第146話 1億銭の高利貸し

漢の中平4年(西暦187年)、悪役令嬢人妻の董青ちゃんは15歳です。


なぜか董卓パパからは結婚の条件として男の子を求められていますので、ただいま妊活中です。


そんな折、教団の中の異端分子を説得していたら、五斗米道の張魯チョウロさんが紛れてました。

そりゃあ全然違う教団の人が混ざってたら異端ですね。



で、私が妊活したり異端審問せっとくをしたりしている頃、皇帝は新しい政治改革を始めたようです。


今回の改革の内容ですが、まず刺史そうとくそうとくと改名して権限を強化。

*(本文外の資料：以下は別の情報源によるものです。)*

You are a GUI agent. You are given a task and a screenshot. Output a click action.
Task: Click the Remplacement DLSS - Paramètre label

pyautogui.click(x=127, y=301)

州の監察役だったのを州の上官として州内の軍と郡の政治に対する指導権を与えます。

地方の長官に独自に戦争の権限も与えるので、いちいち中央から討伐軍を派遣しなくて済むようになり、指揮権も統一されます。


で、なぜこの案が通ったかというと、幽州で張純チョウジュンという人が個人的怨みで蜂起、そして同時に益州でも馬相バソウという人の反乱が発生しているためです。


いや、私、後漢末の反乱って黄巾党と黄巾の残党だけだと思ってたんですが、毎年誰か反乱していますね……貧困対策を進めて反乱に参加するような人は減らすようにしているんですが、中央で貧困対策すると地方で、西の涼州と南の長沙で対策をすると今度は北東の幽州と南西の益州とか……モグラたたきみたいです。

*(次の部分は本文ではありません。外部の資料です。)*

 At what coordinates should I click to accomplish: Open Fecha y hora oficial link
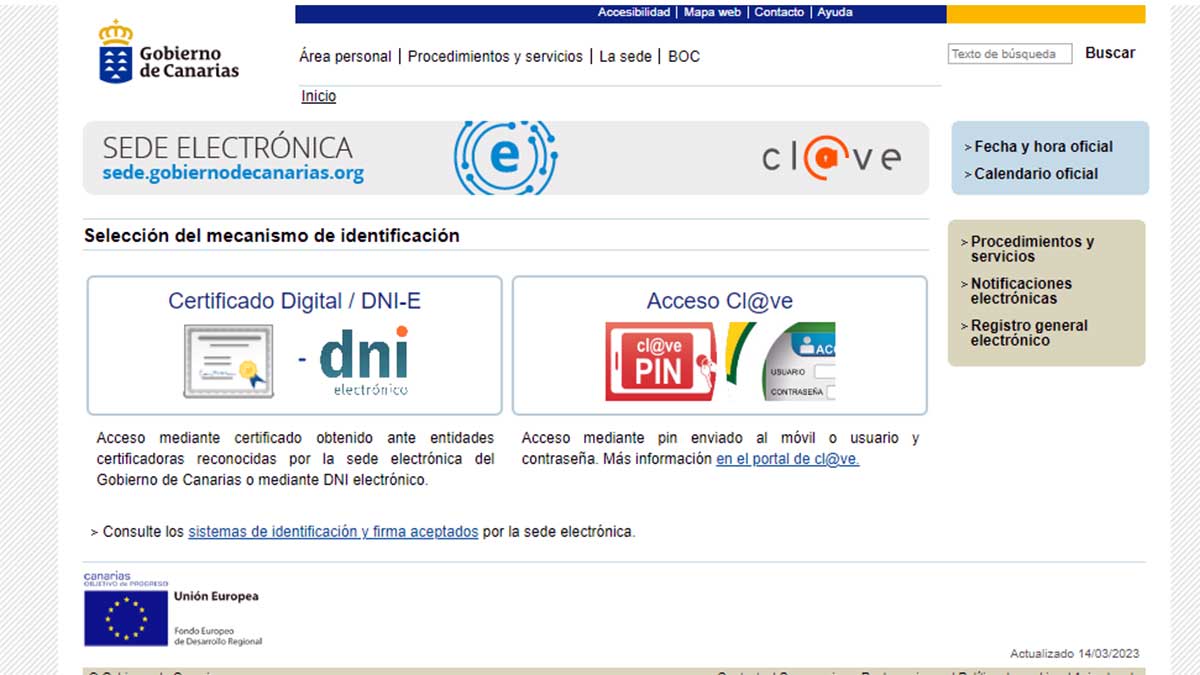(x=1043, y=147)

皇帝としてはこれらの反乱の対処のため、この強化された牧に高名な皇族を任命します。まず劉虞リュウグを幽州牧、劉焉リュウエンを益州牧として派遣することになりました。


この二人は物語の三国志でも政治面で有能という評価ですからまずまず妥当でしょう。



 ― ― ― ― ―



で、そんな折。


「で、なぜ銭が必要なんでしょうか?」


洛陽の教団本部に背の低いおじさん、曹操ソウソウさんがやってきて、1億銭の借銭を申し込んできました。



曹操さんは一つうなずくと話し始めました。


「うむ、張純の反乱の原因が太尉軍事大臣張温チョウオンとの個人的怨恨だと言う話はしたかな?」


聞いたような気がします。たしか張温さんは董卓パパも参戦した涼州の反乱討伐の総司令官でした。で、騎兵が足りないのではるか西の涼州の反乱討伐に、東北の幽州から烏桓ウガン族の騎兵を連れてくるように公孫瓚コウソンサンさんに命じたんですよね。


「もともと烏桓は張純と仲が良くてな。張純は烏桓を率いるなら自分だと張温に自己推薦していたんだが、張温が個人的な好みで公孫瓚を選んだので怒ったらしい」


そんなことで反乱して、騎馬民族に万里の長城を開け放たないでほしいんですが、やってしまったものはしょうがありません。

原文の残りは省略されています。